Gerbert but lentement deux ou trois gorgées, tout en observant son aîné par-dessus le bord du hanap qu’il reposa bientôt. Il ne reconnaissait plus son frère. Depuis qu’il était rentré, quelque dix-huit mois plus tôt, de cet incroyable pèlerinage à Saint-Jacques-de-Compostelle pour lequel il était parti sans prévenir personne, grâce à quoi on l’avait cru mort, Hughes de Fresnoy n’avait plus jamais été le même. Sa vitalité énorme, cette espèce d’appétit de vivre qui le portait aux pires excès, cette goinfrerie de grand air et de chair fraîche qui en faisait le coq le plus infatigable d’au moins trois comtés, tout cela avait disparu, balayé, emporté par on ne savait quel mauvais vent. Gerbert et sa jeune épouse Ersende avaient vu revenir un homme sec comme un sarment de vigne, aussi brun qu'un Sarrasin, mais sombre et triste comme une maison abandonnée depuis longtemps.

C’était à cela d'ailleurs qu’il faisait penser : une demeure vide. Hughes de Fresnoy faisait mouvoir une grande carcasse sans âme, un assemblage d’os, de muscles et de nerfs que rien ne semblait plus capable d'émouvoir. Il avait écouté sans paraître s’y intéresser le moins du monde son frère lui rendre avec exactitude les comptes de sa gestion, l’avait félicité d’une voix monocorde, puis l’avait prié de continuer comme s’il n’était pas là.

- Tu t’en tires mieux que moi. La châtellenie s’en trouvera bien.

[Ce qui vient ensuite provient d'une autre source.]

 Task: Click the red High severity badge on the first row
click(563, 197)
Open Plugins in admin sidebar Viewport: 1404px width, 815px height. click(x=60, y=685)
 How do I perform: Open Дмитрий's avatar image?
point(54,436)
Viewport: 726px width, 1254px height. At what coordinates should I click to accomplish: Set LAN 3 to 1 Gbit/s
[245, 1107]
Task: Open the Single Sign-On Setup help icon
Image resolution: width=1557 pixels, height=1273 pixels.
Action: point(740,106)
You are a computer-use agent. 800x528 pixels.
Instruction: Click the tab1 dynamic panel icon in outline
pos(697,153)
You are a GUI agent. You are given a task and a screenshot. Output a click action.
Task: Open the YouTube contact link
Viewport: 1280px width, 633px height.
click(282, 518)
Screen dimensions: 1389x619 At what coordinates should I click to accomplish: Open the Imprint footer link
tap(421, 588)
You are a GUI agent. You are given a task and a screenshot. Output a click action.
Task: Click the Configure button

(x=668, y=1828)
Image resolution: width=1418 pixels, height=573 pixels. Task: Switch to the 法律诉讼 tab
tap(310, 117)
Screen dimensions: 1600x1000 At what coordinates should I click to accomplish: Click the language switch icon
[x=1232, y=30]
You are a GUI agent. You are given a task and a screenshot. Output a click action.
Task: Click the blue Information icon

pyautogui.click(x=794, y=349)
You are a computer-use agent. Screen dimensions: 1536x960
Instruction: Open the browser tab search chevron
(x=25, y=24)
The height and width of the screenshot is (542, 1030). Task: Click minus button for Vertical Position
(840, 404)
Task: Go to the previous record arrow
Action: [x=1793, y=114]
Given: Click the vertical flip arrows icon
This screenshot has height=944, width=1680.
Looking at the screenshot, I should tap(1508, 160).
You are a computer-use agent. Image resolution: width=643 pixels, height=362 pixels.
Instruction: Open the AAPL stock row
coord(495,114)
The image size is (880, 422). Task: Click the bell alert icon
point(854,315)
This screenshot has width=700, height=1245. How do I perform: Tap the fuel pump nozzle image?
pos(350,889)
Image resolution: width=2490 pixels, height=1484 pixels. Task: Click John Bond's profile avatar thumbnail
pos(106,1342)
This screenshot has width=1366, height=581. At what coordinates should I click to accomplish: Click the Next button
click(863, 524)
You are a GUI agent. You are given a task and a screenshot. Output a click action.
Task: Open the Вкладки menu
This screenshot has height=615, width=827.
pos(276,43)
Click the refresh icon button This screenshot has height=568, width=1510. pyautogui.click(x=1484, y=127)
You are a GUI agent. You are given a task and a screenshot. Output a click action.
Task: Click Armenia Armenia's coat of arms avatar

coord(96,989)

De même il n’avait pas ri en apprenant le retour de Gippuin Le Housset, couvert de gloire et de brillantes étoffes sarrasines, traînant après lui des esclaves à peau basanée et certain grand coffre dont on disait merveille. Cela se passait deux mois environ après le départ d’Hughes. On disait à la ronde que, trouvant son épouse enceinte jusqu’aux oreilles, il avait commencé par la battre comme il convenait, mais trop content de trouver un héritier tout fait, exploit dont il était bien incapable, il s’était donné les gants d'un noble pardon. Depuis, dame Osilie, heureuse mère d’un garçon qui apparemment ne ressemblait à personne, mais surtout pas à Gippuin, promenait partout des robes de sultane, d’étranges bijoux de filigrane d’or et des chairs plus rebondies, plus somptueuses que jamais. Aux dernières nouvelles, on chuchotait qu'elle pourrait bien être de nouveau enceinte et les paris étaient ouverts pour savoir qui pouvait bien être l’heureux père.

De cette picaresque histoire, Hughes n’avait même pas souri.

-    Grand bien lui fasse! s’était-il contenté de dire. Tout ce que je souhaite c’est de ne plus entendre parler d’elle.